Sunday, August 12, 2012

Me vs. The Big C

Two Monday's ago, July 30th, 2012 I met with my Oncologist to discuss the results of my last CT Scans. Both tumors had grown, a new one had sprung up in my right lung and apparently a fourth mass in my left lung remained the same - although they will continue to watch it. I was obviously not thrilled with the growth of a new tumor and the other two getting larger, but was hopeful that due to the slow growth process, the Lupron injections were working to a certain extent. My Oncologist decided to add on an additional daily hormone blocker, Letrozole, to see if completely ridding my body of estrogen would stunt the growth of this evil parasite.

When questioned about chemo, she had a response I wasn't expecting. She basically said, for now, we should make me as comfortable as possible dealing with this disease instead of making me miserable with something as toxic as chemo...due to what was in store for my "future".

This meeting was different then any other meeting I had with her because of the lack of hope in her response to my results. The long and the short of what she said was that basically this disease was nasty and unpredictable and extremely serious...and that sooner or later (stressing the sooner), it would take over and it would win. So why torture me in the process...

Hearing that your life will most likely come to an end a hell of a lot sooner then you ever expected it to is not the most comforting thing that can run through your mind. To my own surprise, I found myself to be completely calm and somewhat sarcastic about this slight death sentence. I mean, how much have I already heard regarding this fucked up disease that has been inhabiting my body for the last (almost) four years? Sometimes I just feel jaded and kind of want to laugh at how much crap has been thrown my way. Just another crappy thing to add to the pile of bullshit thrown into the back of my mind.

Needless to say, the following day the news kind of sunk in and I had a slight breakdown. So basically, on top of never being able to have children, I should expect to die somewhat soon...? GREAT!

I won't lie. The last week or so has been a pretty emotional one. I'm up, down, up, down...crying, laughing, sad, happy, depressed, anxious, thankful, resentful...

Is it the hormones (or lack thereof)? Is it the fact that I'm going through menopause? Is it anxiety? Is it a combo of everything? Who the hell knows. I feel bad for those that are close to me because I feel like I can't control my moods super well anymore. Perhaps I'm slowly starting to slip into that crazed space in my head. I'm not quite sure.

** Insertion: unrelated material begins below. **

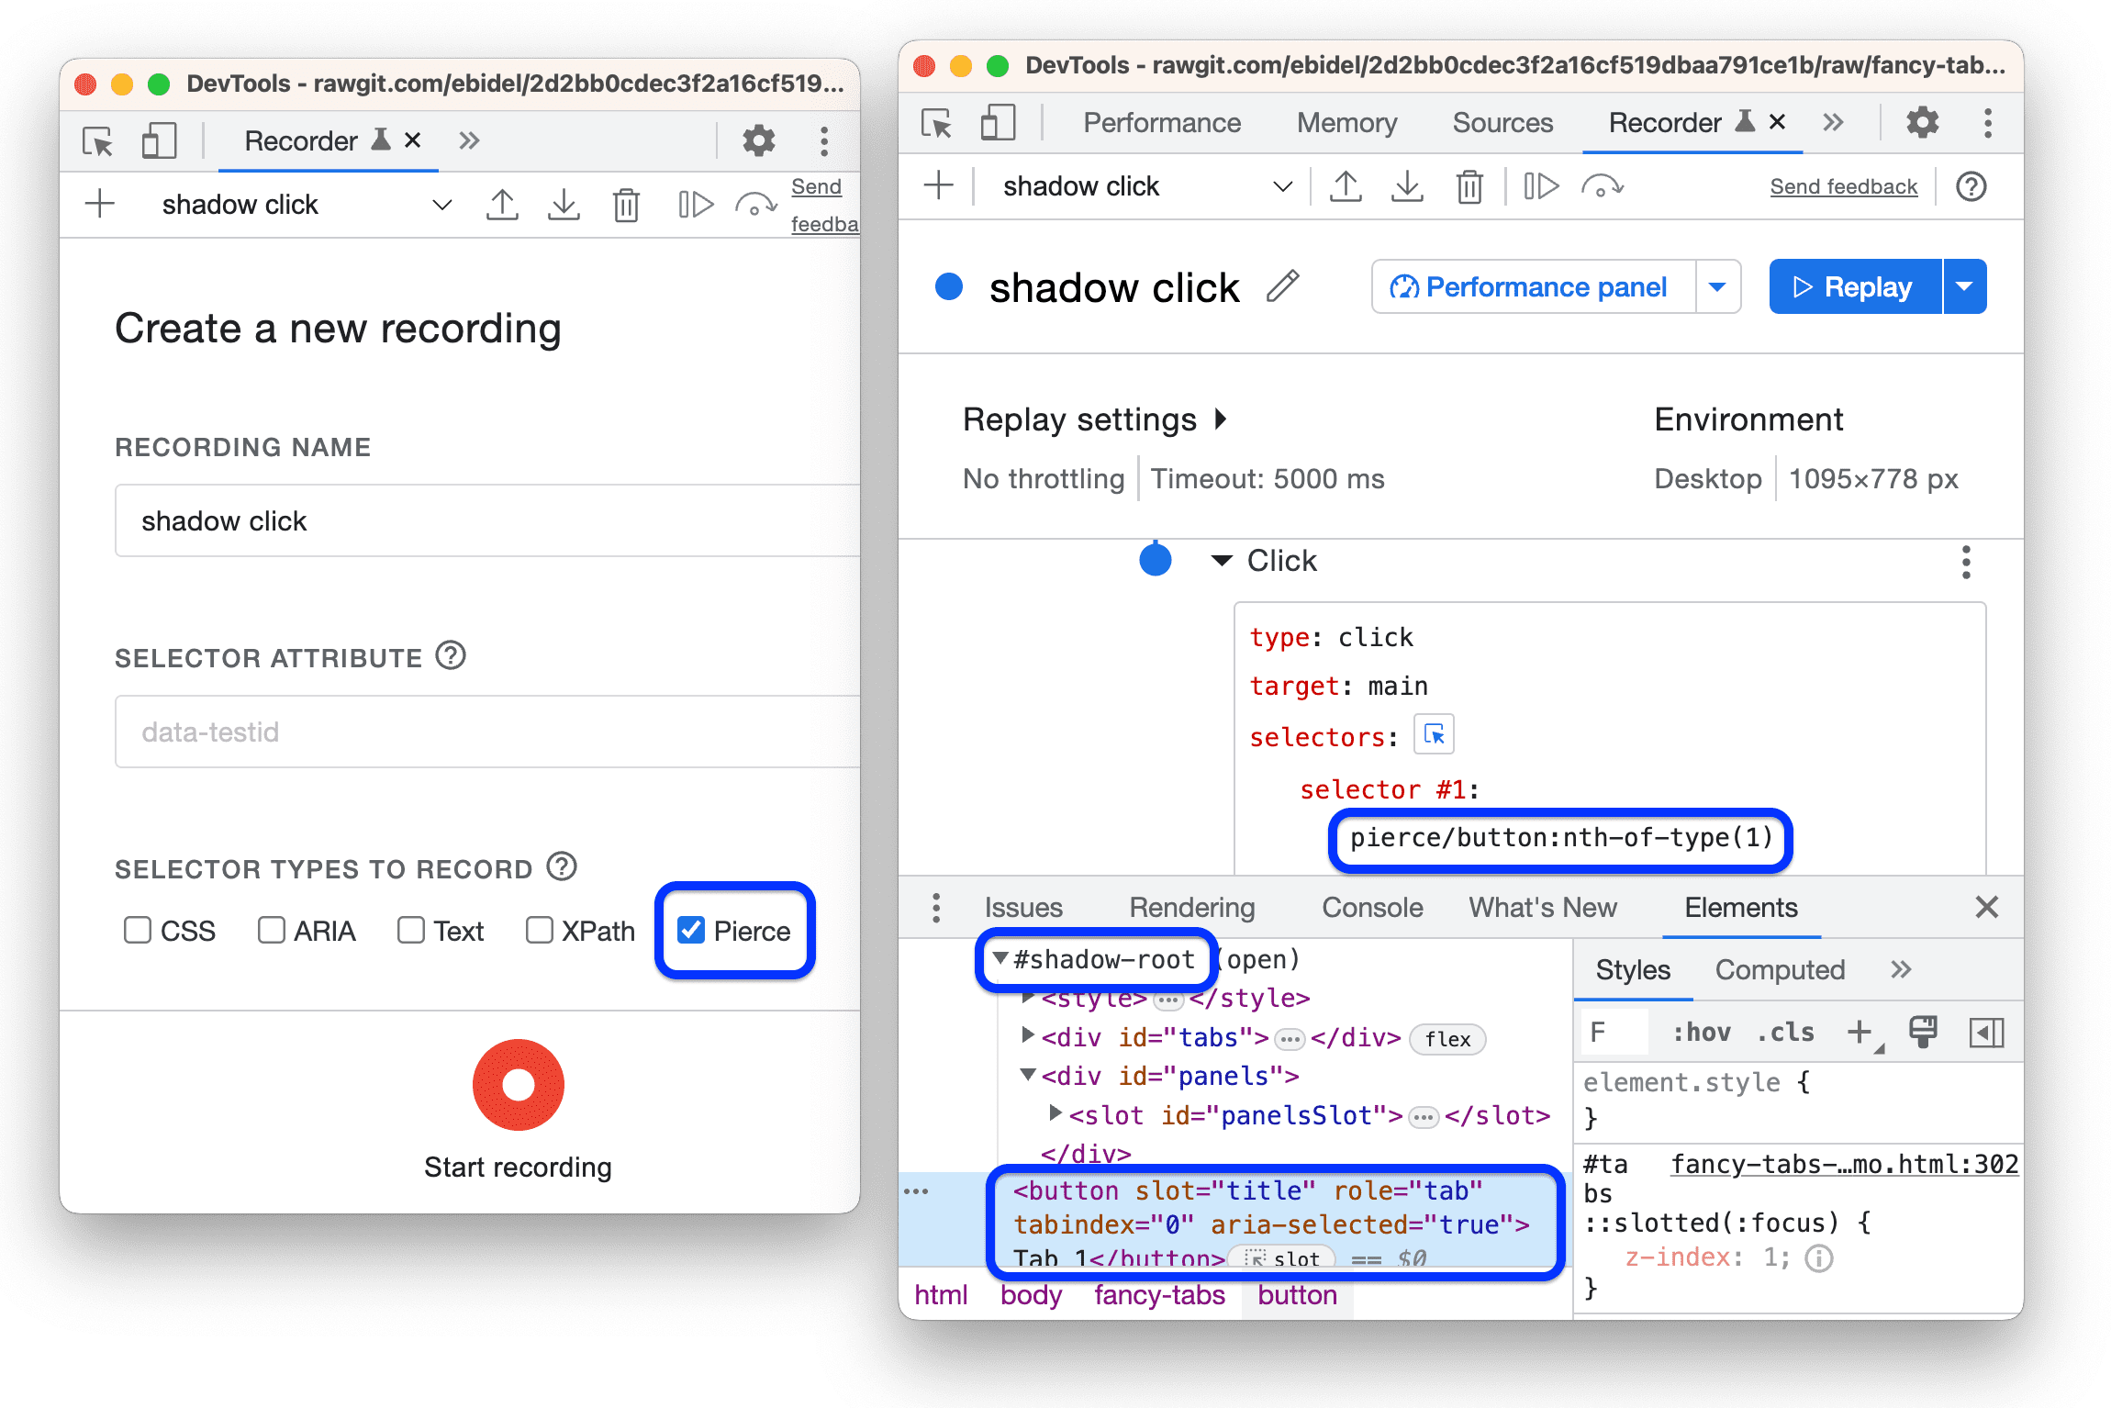The image size is (2111, 1408).
Task: Switch to the Elements tab
Action: (1729, 909)
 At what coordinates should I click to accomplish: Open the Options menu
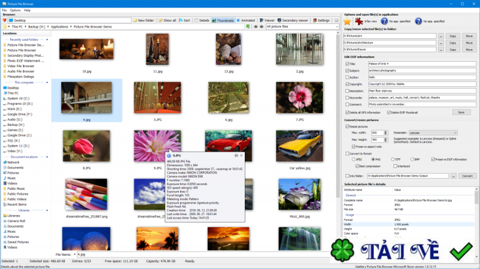[x=15, y=10]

What I DO know, however, is that I'm not a quitter. I never was. When I was backed into a corner, I usually fought my way out. I've never been one to have anyone tell me what I can or cannot do, so I'm not about to start now. You tell me The Big C is going to win? I don't think so, buddy!

Many things in life I find to be somewhat of a game...interviewing for a new job, bagging that guy you've had your eye on, stalking out an item of clothing you know will go on sale...it's all how you play your cards. I'd like to think that my odds when playing whatever game it is I'm playing at the moment, are usually pretty high. Call it confidence, call it cockiness, call it whatever the fuck you want. Usually, when I want something bad enough, I get it. I'm not about to change that now.

So clearly, it has now come down to Me vs. The Big C. Whose going to win? Sorry you piece of shit disease, it ain't gonna be you!

Up until last week I never really felt as though I was in a fight for my life but clearly the tables have turned and that is exactly what needs to happen. It's as if I knew I would need to strap on the gloves and give it a go with Cancer when I was first diagnosed. Good thing I already got the ink to prove it.

So now, my friends, comes the true test of who holds the power. My arch nemesis or me. Put your fists up, Cancer: let's go.